My pen! I mean my pen! How Freudian, please excuse. Anyway, how kind of Monsieur Broustet to invite us to his exhibition, let us proceed post haste to see what we can see. The passionate world of young Khmer women, otherwise known as Broustet’s solo show Queen For A Night, is only on view in Siem Reap until October 31; what if you want to see it twice?? We should hurry.

Queen For A Night focuses on Khmer women’s “transformation from everyday selves into unabashed beauties for Cambodian weddings and other significant occasions”. Unabashed! Saucy minxes that they are. That may sound like an excuse for us all to ogle women in various stages of undress and picturesque disarray, hair all of a tumble, ballgown slipping cheekily off one ‘unabashed’ shoulder, but undoubtedly the exhibition’s iconographic subtext contains some contrapuntal critique.

Assiduously, your feminist reviewer scans the aforementioned press release for thoughtful comment on the egregious sins of the male gaze, or a meaty gobbet of French philosophy at the very least. “The ritual of preparing for special events takes hours of enthusiastic groundwork, usually beginning with a visit to a favourite hair salon to have tresses elaborately styled and curled.” Tonsorially accurate, no doubt, no doubt, but few of us go to exhibitions to think about curling tongs, it must be said.
========================
• **Task A**:
Duplicate the passage of the Queen For A Night review between "Queen For A Night focuses" and "some contrapuntal critique.", inclusive.
• **Task B**:
Pick up the Queen For A Night review after its final sentence and extend it in the same voice.
The material that comes after this review of Queen For A Night has no connection to it.

• **Recorded information**:
========================
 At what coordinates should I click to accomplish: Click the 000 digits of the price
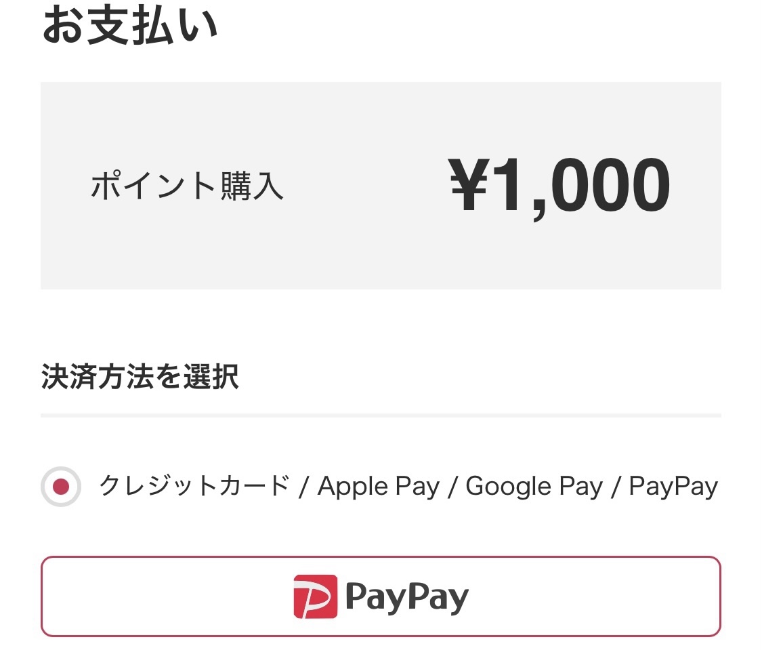[x=611, y=185]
========================
• **Task result A**:
Queen For A Night focuses on Khmer women’s “transformation from everyday selves into unabashed beauties for Cambodian weddings and other significant occasions”. Unabashed! Saucy minxes that they are. That may sound like an excuse for us all to ogle women in various stages of undress and picturesque disarray, hair all of a tumble, ballgown slipping cheekily off one ‘unabashed’ shoulder, but undoubtedly the exhibition’s iconographic subtext contains some contrapuntal critique.

• **Task result B**:
Ever investigative, your roving reporter buttonholed Robina Hanley, manager of McDermott Gallery in Siem Reap, to explain further. “You are unable to tell the difference in the girl who works in a factory from the girl who comes straight from the countryside. Neither girl is chic in her everyday life, but when she has a chance to dress for a ceremony or party, she is usually unrecognisable, sometimes full of confidence, sometimes a little embarrassed. Vincent sees this every day in Cambodia and when you examine his paintings you can see tenderness and respect in every brushstroke.”

That brings us to the paintings themselves. Influenced by “Rembrandt, Hugo Pratt and all the great artists in between,” Broustet positions his work firmly in the Impressionist tradition, his paintings redolent of Degas showing fleeting, flirting, fin de siecle ballet dancers. Except with much manlier shoulders, it must be said. Suffused with slabs of toothache-inducing satin, oddly proportioned women hover in a perspectiveless world, largely bereft of distinctive facial features or expression, but probably wishing they were somewhere else. So might you be, dear viewer; so might you be.

In a week when Miley Ray Cyrus has been much on everyone’s minds and even more in our Facebook feeds, whether we like it or not, it’s perspicacious to ask whether the kerfuffle over cultural appropriation and neo-orientalism that resulted from Mi-Cy’s twerkathon has a wider relevance. Broustet, who has lived and worked outside of his native France for much of his life, says that his “sketches and paintings do not engage in exoticism, but instead are transcriptions of moods and atmospheres, the pursuit of what is and remains common to every human, every landscape, every shadow”.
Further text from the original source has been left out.